(Collected data entries)
---

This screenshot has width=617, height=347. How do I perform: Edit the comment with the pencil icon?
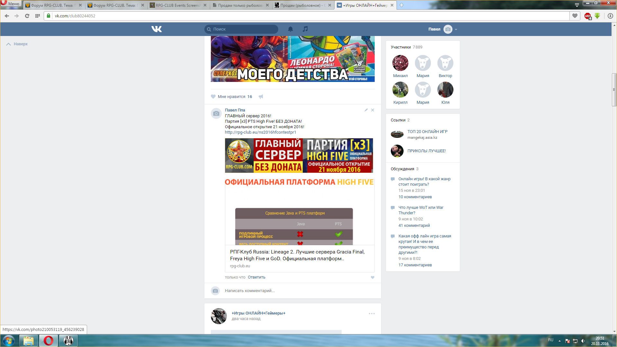366,110
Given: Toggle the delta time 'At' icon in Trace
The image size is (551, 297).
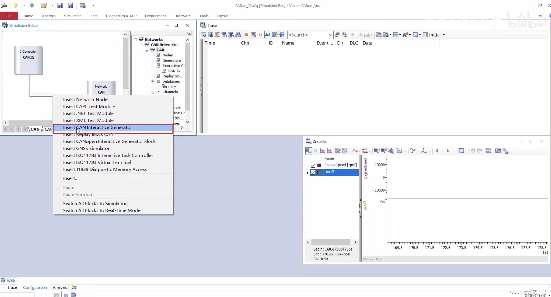Looking at the screenshot, I should [267, 35].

---

EXERCISE AIM -> What is the exact wording of the lines from the one bearing "Given: Toggle the" through the final line of the records above? Write it out without the pictures.

FINISHED EXERCISE ->
Given: Toggle the delta time 'At' icon in Trace
The image size is (551, 297).
Looking at the screenshot, I should [267, 35].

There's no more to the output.